Ex-Muslims of North America (EXMNA) is a non-profit organization which describes itself as advocating for acceptance of religious dissent, promoting secular values, and aiming to reduce discrimination faced by those who leave Islam.

History
The organization was founded in 2013 in Washington, D.C., by Sarah Haider and Muhammad Syed, and in Toronto by Sadar Ali and Nas Ishmael.
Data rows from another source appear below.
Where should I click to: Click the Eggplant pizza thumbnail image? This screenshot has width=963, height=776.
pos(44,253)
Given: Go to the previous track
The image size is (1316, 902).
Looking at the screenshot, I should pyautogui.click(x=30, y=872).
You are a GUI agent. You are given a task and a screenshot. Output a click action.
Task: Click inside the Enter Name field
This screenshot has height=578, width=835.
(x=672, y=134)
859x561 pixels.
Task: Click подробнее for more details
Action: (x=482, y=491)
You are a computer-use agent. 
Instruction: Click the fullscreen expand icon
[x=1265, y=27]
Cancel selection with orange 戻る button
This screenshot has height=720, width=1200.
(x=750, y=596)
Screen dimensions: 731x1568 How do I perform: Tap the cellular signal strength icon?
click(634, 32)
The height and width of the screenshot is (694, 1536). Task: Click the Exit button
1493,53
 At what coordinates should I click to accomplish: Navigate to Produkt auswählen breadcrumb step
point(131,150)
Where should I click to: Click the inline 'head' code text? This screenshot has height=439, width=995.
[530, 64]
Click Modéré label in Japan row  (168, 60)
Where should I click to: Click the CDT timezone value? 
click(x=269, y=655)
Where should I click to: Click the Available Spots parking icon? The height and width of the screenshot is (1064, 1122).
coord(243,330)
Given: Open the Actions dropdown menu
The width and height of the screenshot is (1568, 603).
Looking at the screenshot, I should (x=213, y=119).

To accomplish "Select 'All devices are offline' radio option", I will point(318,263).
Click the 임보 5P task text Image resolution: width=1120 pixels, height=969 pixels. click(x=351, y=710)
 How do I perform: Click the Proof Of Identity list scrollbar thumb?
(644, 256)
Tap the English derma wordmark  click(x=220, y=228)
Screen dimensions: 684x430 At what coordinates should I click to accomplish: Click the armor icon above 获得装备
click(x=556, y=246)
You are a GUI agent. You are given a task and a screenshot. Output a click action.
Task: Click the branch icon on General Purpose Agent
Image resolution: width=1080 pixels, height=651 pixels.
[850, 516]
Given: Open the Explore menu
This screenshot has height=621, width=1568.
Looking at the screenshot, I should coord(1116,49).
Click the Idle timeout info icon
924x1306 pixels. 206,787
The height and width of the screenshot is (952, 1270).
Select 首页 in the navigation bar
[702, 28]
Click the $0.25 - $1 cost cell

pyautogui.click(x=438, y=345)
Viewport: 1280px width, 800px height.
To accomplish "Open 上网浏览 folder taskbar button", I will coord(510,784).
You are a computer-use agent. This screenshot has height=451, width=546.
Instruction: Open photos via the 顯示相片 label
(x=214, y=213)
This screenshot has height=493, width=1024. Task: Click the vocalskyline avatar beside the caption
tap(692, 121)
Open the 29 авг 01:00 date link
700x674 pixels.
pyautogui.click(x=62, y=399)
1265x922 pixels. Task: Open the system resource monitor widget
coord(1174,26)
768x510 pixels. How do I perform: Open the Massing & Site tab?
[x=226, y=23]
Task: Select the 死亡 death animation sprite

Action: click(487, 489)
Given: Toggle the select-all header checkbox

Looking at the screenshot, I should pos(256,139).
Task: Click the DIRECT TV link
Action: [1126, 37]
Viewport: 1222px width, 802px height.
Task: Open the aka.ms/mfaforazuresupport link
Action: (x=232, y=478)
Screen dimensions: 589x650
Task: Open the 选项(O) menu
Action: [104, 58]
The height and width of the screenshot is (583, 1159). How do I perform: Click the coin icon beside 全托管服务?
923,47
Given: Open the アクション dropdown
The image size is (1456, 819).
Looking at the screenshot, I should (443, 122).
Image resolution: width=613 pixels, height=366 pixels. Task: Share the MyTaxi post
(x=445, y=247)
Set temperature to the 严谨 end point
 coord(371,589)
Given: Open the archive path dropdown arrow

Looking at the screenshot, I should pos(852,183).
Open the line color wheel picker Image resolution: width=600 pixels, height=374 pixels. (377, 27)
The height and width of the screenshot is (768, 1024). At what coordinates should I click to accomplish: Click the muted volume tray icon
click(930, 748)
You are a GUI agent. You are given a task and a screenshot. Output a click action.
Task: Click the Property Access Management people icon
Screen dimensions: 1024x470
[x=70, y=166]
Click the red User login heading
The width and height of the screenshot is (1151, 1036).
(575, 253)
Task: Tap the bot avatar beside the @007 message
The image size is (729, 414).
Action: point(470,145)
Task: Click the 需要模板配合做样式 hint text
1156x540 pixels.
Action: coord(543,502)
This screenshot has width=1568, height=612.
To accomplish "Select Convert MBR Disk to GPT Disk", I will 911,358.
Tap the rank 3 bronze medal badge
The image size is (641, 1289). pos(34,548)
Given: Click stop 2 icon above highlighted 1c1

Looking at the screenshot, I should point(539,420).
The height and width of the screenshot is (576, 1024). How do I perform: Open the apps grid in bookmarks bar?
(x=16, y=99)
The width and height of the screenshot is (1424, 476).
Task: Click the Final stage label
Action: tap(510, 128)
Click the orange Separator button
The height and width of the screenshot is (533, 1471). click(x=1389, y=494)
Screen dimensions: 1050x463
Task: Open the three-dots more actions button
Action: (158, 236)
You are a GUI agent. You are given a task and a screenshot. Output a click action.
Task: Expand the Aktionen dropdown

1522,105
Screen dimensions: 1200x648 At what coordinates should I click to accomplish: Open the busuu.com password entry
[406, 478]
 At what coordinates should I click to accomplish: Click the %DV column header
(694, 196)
They say that it is the first organization of its kind to "establish communities exclusive to ex-Muslims in order to foster a sense of camaraderie and offer a space free of judgement for lack of religiosity."

Organization
Its stated mission is to reduce discrimination faced by those who leave Islam, advocate for acceptance of religious dissent, and promote secular values; counter the isolation facing non-theist ex-Muslims by fostering communities and support networks; and strive to amplify diverse ex-Muslim voices and experiences, and stand against those who seek to stifle criticism of Islam.

The organization has chapters in 25 cities across North America, a BBC article says that the organization has about 1,000 volunteers in 25 cities in North America and an article in the Democrat and Chronicle says that the group has about 4,000 total members.

The organization is run by staff, volunteers and relies on donations.

Activities

EXMNA organizes support chapters across the United States and Canada which are closed-group meetings for safety reasons; individuals who wish to attend the support group events must go through a screening process for identity authentication purposes.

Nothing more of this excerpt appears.